(Work to complete): Write out exactly the lines from the start of the entries through the one that contains "Select the 7D", including both.

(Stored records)
►
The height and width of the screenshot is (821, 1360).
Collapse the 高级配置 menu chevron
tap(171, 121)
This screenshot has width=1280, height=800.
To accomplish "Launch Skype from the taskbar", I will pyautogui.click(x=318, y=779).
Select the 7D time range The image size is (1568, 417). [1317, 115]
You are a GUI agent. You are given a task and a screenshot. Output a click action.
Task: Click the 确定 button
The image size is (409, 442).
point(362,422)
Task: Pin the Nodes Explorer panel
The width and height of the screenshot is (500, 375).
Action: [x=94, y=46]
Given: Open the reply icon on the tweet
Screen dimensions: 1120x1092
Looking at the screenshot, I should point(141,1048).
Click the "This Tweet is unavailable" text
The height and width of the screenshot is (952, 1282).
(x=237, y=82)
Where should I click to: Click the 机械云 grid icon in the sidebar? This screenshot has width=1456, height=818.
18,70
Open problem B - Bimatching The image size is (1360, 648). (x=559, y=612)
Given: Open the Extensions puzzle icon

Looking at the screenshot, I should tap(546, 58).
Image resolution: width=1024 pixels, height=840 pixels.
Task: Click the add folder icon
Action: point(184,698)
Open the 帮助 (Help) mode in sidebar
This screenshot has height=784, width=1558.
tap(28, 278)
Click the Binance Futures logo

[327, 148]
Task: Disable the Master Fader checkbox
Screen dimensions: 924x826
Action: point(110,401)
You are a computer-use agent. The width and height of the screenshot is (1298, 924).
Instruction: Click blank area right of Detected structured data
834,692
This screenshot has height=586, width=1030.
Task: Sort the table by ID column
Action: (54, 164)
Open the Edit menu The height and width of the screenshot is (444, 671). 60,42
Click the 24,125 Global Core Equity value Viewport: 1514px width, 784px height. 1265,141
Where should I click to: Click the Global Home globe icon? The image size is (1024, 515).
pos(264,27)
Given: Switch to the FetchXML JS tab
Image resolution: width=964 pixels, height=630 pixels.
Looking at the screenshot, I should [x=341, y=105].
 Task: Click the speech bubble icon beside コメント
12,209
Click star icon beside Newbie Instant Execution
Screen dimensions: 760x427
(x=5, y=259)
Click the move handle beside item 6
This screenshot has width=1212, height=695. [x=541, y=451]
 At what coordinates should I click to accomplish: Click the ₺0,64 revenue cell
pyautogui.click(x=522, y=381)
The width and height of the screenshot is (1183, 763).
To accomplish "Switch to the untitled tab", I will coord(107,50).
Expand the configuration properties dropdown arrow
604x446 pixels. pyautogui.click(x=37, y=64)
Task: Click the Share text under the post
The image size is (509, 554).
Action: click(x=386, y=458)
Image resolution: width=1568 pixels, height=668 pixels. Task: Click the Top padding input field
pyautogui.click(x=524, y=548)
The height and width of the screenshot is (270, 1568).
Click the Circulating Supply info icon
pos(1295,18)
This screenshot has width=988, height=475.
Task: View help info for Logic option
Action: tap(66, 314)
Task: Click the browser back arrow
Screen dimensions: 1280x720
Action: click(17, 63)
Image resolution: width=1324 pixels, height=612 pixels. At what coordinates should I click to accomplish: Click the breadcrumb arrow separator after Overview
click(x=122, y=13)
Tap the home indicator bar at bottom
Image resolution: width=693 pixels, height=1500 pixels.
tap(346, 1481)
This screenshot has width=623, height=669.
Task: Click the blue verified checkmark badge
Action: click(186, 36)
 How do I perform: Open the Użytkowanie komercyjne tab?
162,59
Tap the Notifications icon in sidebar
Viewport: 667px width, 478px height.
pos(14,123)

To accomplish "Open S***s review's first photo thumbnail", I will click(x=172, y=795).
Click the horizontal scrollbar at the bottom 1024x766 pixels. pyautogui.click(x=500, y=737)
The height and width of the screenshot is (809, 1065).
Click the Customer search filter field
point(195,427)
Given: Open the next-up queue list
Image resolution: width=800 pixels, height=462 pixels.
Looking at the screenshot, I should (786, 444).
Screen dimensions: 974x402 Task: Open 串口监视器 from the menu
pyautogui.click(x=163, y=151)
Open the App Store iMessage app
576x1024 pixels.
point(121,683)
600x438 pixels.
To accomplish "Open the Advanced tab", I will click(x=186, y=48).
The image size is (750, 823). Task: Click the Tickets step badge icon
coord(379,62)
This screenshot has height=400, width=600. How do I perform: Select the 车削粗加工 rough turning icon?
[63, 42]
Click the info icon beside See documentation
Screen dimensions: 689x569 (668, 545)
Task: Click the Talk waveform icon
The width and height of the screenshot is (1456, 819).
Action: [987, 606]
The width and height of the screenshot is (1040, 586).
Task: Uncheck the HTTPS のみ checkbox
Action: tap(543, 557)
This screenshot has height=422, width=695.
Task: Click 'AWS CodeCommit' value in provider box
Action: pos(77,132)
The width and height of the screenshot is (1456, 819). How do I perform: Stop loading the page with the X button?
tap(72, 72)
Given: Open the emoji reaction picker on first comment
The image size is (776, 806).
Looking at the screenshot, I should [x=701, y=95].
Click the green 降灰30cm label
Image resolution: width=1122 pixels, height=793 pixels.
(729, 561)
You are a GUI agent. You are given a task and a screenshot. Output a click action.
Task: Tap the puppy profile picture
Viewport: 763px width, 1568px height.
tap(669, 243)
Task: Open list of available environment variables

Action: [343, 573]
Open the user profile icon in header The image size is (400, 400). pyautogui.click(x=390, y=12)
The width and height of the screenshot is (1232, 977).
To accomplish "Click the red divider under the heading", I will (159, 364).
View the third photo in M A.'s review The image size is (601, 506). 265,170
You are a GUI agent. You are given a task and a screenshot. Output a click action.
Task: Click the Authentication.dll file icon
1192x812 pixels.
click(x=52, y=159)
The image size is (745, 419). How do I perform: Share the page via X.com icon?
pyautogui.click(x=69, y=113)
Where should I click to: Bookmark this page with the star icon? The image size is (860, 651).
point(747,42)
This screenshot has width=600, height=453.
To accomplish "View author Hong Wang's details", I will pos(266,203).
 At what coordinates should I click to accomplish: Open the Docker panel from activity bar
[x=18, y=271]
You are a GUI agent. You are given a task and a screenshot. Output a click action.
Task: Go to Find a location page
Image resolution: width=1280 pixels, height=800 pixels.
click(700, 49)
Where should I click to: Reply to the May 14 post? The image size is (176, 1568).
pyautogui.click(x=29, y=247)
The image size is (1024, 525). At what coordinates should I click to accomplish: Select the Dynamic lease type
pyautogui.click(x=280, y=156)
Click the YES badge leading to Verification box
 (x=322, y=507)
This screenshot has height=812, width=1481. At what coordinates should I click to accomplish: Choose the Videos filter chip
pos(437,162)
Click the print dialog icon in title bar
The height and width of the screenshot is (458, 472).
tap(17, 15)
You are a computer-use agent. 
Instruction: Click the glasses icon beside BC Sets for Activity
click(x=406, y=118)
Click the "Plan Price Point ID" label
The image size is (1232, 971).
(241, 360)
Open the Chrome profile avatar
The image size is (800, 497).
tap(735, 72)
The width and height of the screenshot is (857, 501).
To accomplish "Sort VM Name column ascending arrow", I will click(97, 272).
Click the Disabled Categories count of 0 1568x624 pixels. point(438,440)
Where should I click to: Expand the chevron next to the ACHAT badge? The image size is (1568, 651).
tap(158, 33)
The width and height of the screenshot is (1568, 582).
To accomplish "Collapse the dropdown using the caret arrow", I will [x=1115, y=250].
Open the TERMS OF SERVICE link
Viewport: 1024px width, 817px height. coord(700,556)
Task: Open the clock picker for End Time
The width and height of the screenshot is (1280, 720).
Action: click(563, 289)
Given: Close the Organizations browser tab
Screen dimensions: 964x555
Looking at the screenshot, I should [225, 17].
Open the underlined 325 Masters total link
◄
(Answer box):
The height and width of the screenshot is (821, 1360).
Collapse the 高级配置 menu chevron
tap(171, 121)
This screenshot has width=1280, height=800.
To accomplish "Launch Skype from the taskbar", I will pyautogui.click(x=318, y=779).
Select the 7D time range The image size is (1568, 417). [1317, 115]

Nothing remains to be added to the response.